Swap "tabbed layout" for "grid layout" in the lines of the records starting at "At what coordinates" and ending at "pyautogui.click(x=1421, y=23)", and write out only those lines with everything else unchanged. Leave the pictures out of your answer.

RECORDS SHOWN →
/---

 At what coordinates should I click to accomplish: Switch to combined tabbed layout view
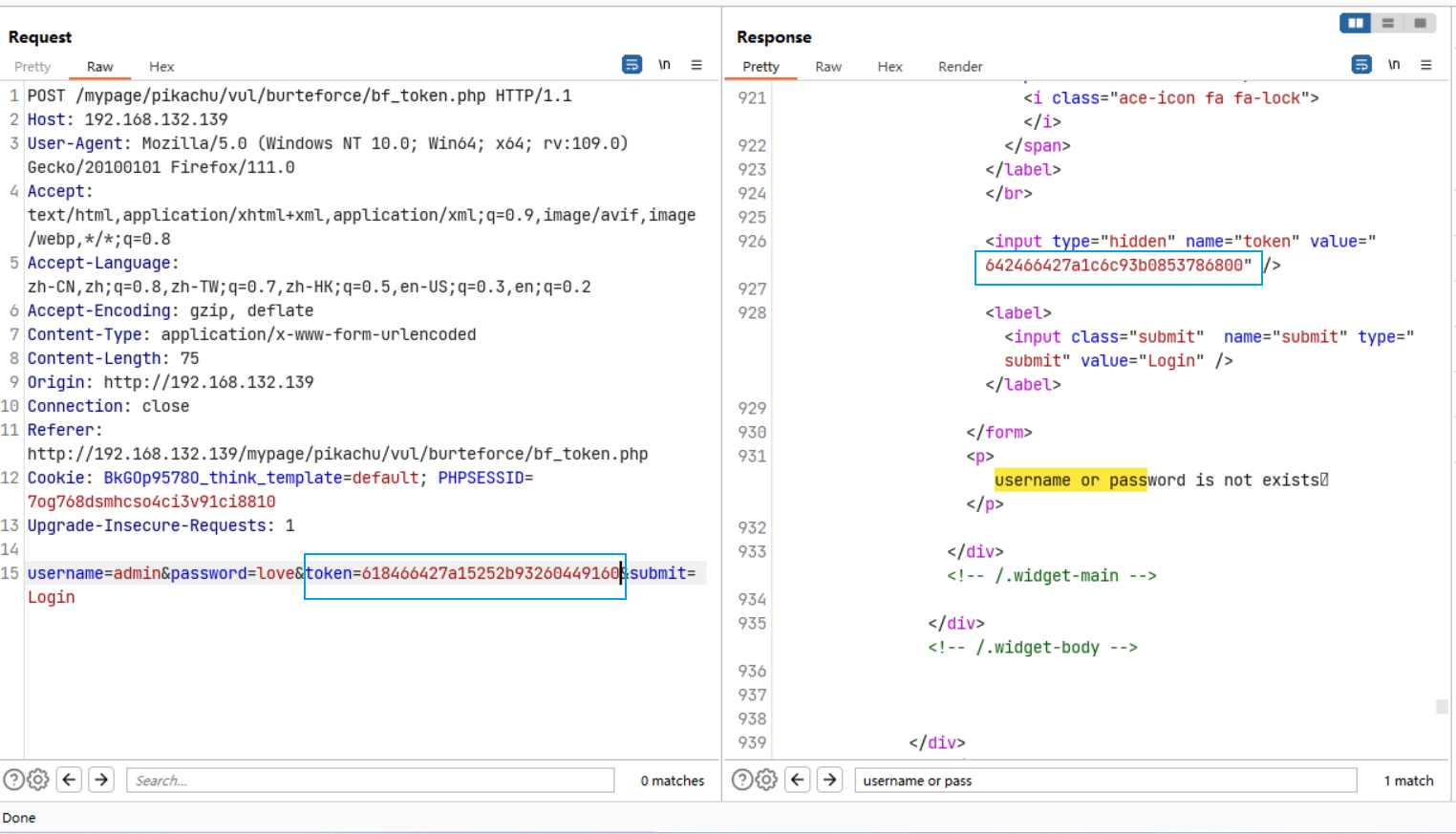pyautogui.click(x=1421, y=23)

\---
/---

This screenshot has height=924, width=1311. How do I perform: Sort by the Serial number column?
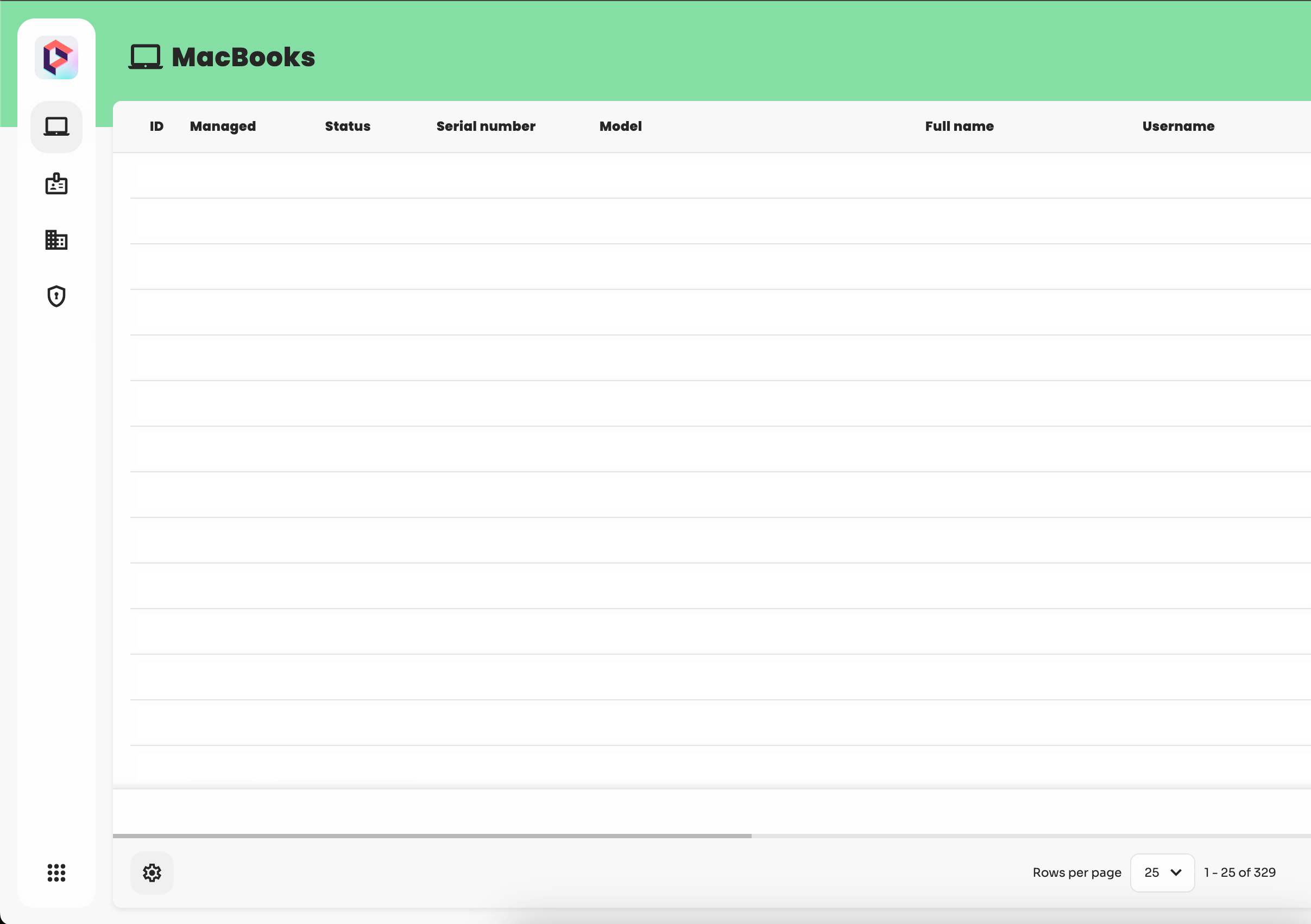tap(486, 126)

\---
/---

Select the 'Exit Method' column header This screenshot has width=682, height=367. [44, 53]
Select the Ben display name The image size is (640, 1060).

\---

RESPONSE TO THIS EXERCISE →
 At what coordinates should I click to accomplish: Switch to combined grid layout view
pyautogui.click(x=1421, y=23)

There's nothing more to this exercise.